When his wife died in Tyrol he continued his work with his daughter, who became quite a Virgil expert in her own right, and crossed the Alps seventeen times. After the death of his daughter in 1872 he returned to Dublin and continued his research at Trinity College, Dublin.

He died at Dalkey, County Dublin.

==Literary commentary==
As a commentator on Virgil's Aeneid, Henry will always deserve to be remembered, notwithstanding the occasional eccentricity of his notes and remarks. The first fruits of his researches were published in 1853 under the quaint title Notes of a Twelve Years' Voyage of Discovery in the First Six Books of the Eneis. These Notes were followed by Henry's four-volume Aeneidea, or Critical, Exegetical, and Aesthetical Remarks on the Aeneis; Henry described his Aeneidea as "an amplification, correction, and completion" of his Notes. Only the first volume of the Aeneidea, containing his Notes on the first book of the Aeneid, was published before he died; the work was subsequently published by the trustees of his estate, under the editorial guidance of John Fletcher Davies. After the death of Davies, editorial work was completed by Arthur Palmer and Louis Claude Purser. As a textual critic Henry was exceedingly conservative. His notes, written in a lively and interesting style, are especially valuable for their wealth of illustration and references to lesser-known classical authors.

==Poetry==
Henry was also the author of five collections of verse plus two long narrative poems describing his travels, and various pamphlets of a satirical nature.

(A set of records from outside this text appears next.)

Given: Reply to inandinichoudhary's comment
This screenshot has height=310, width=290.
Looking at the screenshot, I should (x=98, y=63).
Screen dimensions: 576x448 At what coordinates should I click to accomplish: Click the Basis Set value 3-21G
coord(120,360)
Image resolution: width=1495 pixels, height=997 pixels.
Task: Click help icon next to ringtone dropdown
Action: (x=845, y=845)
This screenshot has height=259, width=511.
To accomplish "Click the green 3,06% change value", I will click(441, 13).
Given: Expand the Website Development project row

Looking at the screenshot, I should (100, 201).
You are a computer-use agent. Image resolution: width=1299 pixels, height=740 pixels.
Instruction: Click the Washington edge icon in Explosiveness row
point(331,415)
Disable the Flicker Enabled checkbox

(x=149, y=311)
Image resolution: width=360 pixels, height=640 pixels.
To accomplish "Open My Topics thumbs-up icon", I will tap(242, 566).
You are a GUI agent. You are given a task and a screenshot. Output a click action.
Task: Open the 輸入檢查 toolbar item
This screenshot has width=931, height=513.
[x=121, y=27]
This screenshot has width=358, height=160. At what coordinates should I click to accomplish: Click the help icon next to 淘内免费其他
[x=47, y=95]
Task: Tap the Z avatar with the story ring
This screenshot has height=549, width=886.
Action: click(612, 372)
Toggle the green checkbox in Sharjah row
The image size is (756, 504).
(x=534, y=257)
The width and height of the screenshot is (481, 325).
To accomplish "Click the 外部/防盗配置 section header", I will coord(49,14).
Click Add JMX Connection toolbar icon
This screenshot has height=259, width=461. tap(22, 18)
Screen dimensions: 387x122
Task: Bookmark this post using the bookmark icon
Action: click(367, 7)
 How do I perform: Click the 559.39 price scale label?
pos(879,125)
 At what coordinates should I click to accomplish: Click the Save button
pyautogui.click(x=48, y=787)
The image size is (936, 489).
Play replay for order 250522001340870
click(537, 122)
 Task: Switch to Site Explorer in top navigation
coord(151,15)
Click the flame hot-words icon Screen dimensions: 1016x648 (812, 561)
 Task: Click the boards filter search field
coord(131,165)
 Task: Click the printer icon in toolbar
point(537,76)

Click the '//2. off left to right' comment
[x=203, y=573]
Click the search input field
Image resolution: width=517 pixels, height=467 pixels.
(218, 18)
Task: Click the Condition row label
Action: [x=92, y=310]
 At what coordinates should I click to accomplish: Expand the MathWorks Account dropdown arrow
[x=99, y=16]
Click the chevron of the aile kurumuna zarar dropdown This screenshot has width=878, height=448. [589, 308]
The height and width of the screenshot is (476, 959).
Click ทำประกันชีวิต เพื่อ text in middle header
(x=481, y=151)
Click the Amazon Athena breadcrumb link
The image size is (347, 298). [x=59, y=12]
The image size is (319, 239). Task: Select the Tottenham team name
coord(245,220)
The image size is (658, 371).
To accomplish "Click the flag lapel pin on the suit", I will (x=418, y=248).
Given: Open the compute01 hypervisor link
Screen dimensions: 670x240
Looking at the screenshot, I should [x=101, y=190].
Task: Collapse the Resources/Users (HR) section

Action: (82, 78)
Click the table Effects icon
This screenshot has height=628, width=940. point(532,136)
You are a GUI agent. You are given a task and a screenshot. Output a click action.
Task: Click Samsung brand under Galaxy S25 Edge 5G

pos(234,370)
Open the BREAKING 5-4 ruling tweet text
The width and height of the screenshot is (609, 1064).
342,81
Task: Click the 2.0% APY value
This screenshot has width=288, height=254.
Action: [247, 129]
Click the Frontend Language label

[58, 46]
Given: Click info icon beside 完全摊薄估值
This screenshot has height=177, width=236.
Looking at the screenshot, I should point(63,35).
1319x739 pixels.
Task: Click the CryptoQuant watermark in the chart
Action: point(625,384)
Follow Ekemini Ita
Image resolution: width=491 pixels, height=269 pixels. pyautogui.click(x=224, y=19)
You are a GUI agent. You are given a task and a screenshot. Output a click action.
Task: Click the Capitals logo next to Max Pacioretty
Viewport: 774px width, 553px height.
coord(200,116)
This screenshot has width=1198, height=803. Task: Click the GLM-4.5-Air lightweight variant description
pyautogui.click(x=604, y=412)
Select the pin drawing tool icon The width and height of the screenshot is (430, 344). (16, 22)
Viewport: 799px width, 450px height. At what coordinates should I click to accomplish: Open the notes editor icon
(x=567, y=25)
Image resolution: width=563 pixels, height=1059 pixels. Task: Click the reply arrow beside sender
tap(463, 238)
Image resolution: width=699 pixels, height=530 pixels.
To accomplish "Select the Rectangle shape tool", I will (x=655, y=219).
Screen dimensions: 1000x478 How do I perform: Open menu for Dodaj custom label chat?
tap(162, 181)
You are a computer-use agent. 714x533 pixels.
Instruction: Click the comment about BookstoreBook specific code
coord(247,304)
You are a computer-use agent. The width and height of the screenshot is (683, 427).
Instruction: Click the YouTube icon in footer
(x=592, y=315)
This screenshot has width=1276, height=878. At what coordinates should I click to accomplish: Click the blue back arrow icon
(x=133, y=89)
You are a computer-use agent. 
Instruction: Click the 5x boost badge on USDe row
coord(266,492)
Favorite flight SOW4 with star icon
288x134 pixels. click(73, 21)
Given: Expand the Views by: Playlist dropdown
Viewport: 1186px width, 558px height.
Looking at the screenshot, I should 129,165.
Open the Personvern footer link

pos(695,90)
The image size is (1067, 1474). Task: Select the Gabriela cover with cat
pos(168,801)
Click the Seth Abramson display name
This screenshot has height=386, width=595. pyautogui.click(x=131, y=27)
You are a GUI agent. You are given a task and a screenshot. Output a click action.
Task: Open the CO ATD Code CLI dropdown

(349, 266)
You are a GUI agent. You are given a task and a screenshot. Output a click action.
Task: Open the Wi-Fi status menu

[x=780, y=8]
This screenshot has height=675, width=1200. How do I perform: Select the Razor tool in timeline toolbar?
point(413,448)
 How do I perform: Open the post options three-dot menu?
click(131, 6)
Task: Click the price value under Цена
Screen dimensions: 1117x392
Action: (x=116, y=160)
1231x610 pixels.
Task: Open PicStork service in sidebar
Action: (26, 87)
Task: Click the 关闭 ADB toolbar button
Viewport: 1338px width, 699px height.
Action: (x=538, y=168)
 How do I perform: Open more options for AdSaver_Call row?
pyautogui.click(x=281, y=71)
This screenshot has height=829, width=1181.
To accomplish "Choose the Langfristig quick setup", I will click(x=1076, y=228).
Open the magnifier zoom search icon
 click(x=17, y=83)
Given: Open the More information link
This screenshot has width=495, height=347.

At its best his poetry has something of the flavour of Robert Browning and Arthur Hugh Clough while at its worst it resembles the doggerel of William McGonagall. His five volumes of verse were all published at his own expense and received no critical attention either during or after his lifetime.

==Rediscovery==
Henry was rediscovered by Christopher Ricks who included eight of his poems in the New Oxford Book of Victorian Verse (1987). Then there was silence for ten years until the Penguin Book of Victorian Verse included four of his poems. Valentine Cunningham included five of Henry's poems in The Victorians: an Anthology of Poetry and Poetics, published by Blackwell in 2000. In the 21st century, Henry was featured (with "Old Man," a poem from 1856) as one of the 90 poets included in My Own Land's Sins: An Anthology of Victorian Poetry, published by the Canadian-based publisher Universitas Press.

==Posthumous publication==
In 2002 Christopher Ricks edited with an introduction the Selected Poems of James Henry, published by The Lilliput Press (reviewed in The New York Review of Books, The Times Literary Supplement and The Sunday Telegraph).